### EXERCISE INSTRUCTIONS
Of the entries below, repeat exactly only those lines from the one containing "Toggle the 复试安排 checkbox" through the last line, with pictures omitted.

——

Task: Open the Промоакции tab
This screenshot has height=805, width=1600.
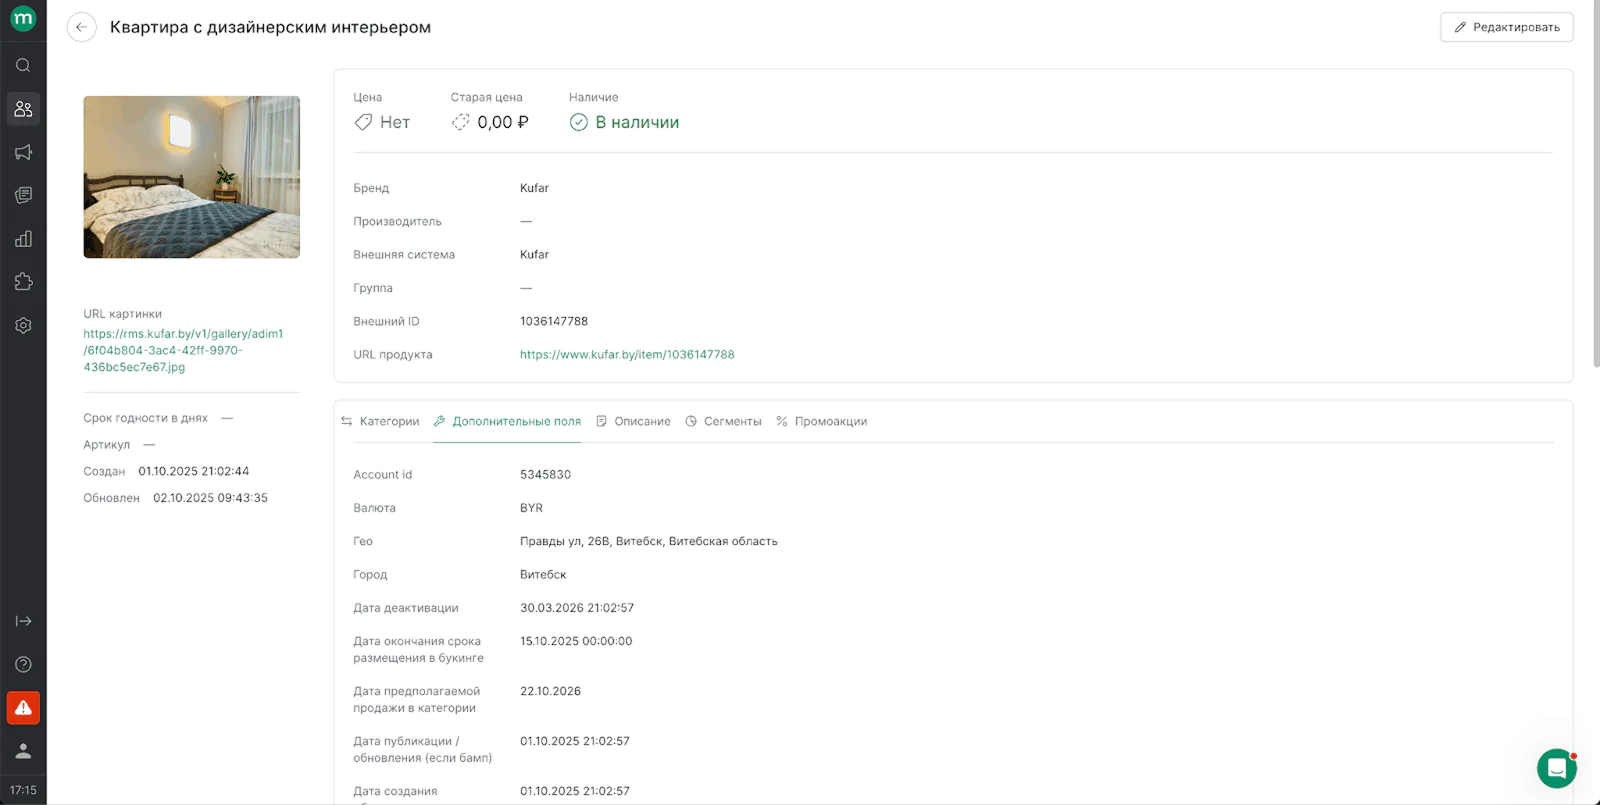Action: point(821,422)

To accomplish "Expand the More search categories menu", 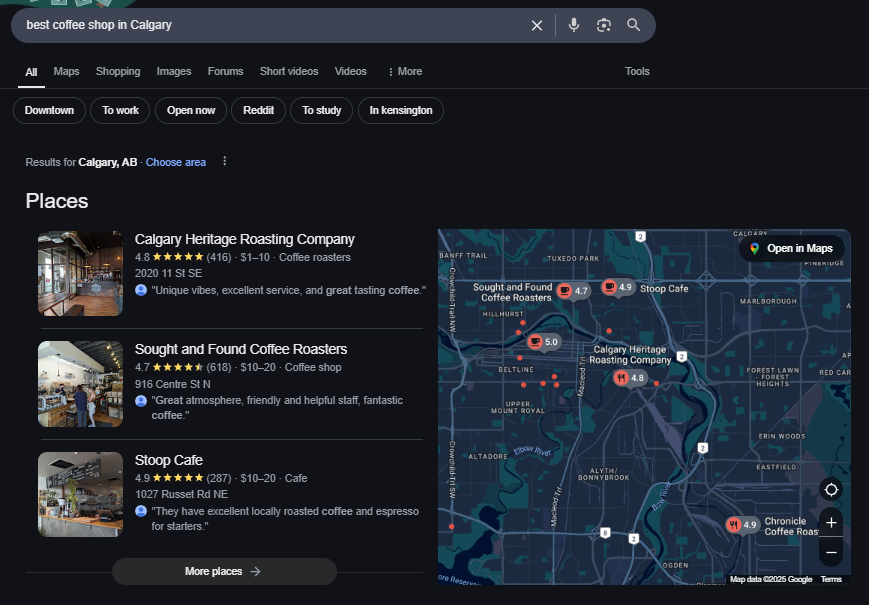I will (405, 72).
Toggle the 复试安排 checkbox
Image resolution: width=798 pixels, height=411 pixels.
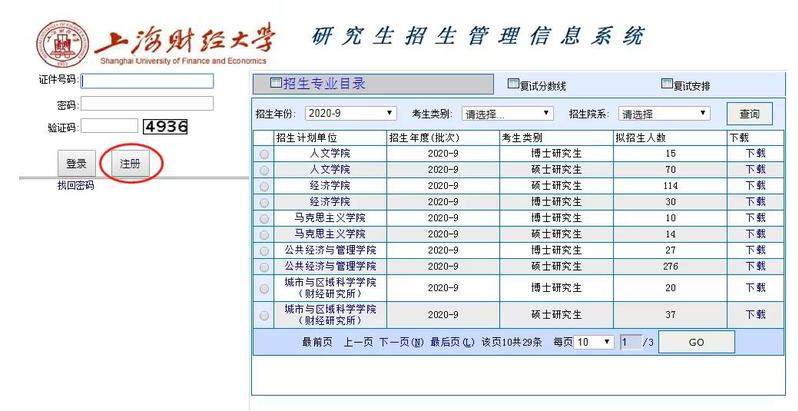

——

### EXPECTED ANSWER
Toggle the 复试安排 checkbox
Image resolution: width=798 pixels, height=411 pixels.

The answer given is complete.